Pour soutenir tous ces développements, l’entreprise de Saint-Laurent prépare la construction d’une usine de graphène dans la couronne nord de Montréal capable de fabriquer 16 000 tonnes de graphène additionnelles par année.

« Présentement, on transforme plus de 70 % de notre poudre de graphène dans nos usines de matériaux composites, mais l’industrie commence à vouloir fabriquer elle-même ses pièces dans leurs installations. On va donc continuer de transformer tout en produisant plus de graphène pur », explique Soroush Nazarpour.

NanoXplore s’approvisionne en graphite auprès de la société Northern Graphite, mais comme son gisement de Lac-des-Îles est sur ses derniers milles, l’entreprise pourrait faire affaire avec la société Nouveau Monde Graphite.
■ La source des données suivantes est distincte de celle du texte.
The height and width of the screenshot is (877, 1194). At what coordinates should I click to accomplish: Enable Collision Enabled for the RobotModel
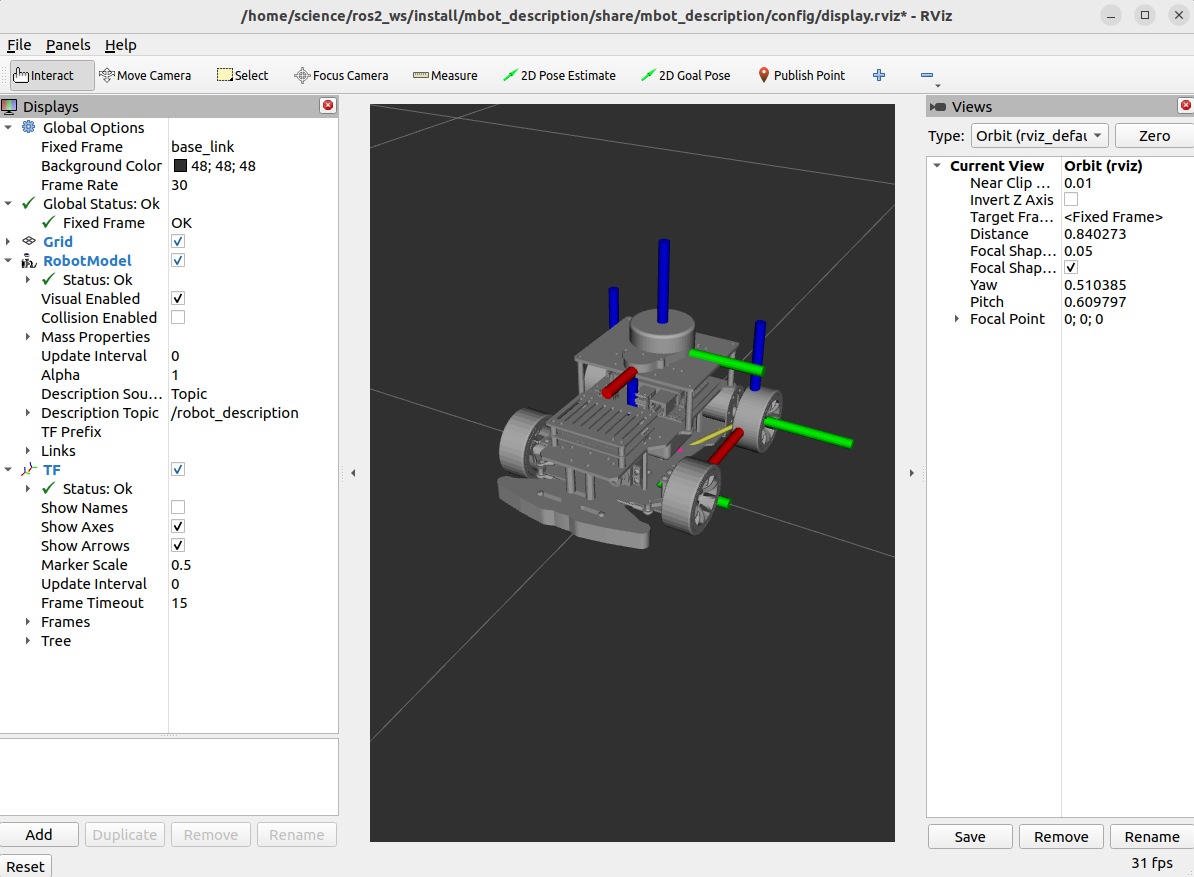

« Les gens du gouvernement souhaiteraient qu’on investisse dans l’exploitation de gisements de graphite, mais là, ce serait trop. On n’a pas besoin d’être davantage intégré », souligne le PDG.

Comment un scientifique comme lui a-t-il fait pour assurer la cohésion de tous ces développements simultanés en si peu d’années ?

Originaire de l’Iran, Soroush Nazarpour est né et a grandi à Téhéran avant d’aller faire ses études postuniversitaires en Espagne, mais il a lancé sa première entreprise à 14 ans et il en a eu plusieurs qui n’étaient pas toujours liées aux technologies.

« J’ai toujours fait des affaires, c’est dans mon ADN. J’ai parlé à plusieurs occasions au ministre Fitzgibbon et il me dit tout le temps que je suis le candidat type à l’immigration qu’il souhaite pour le Québec », relate en souriant le fondateur de NanoXplore.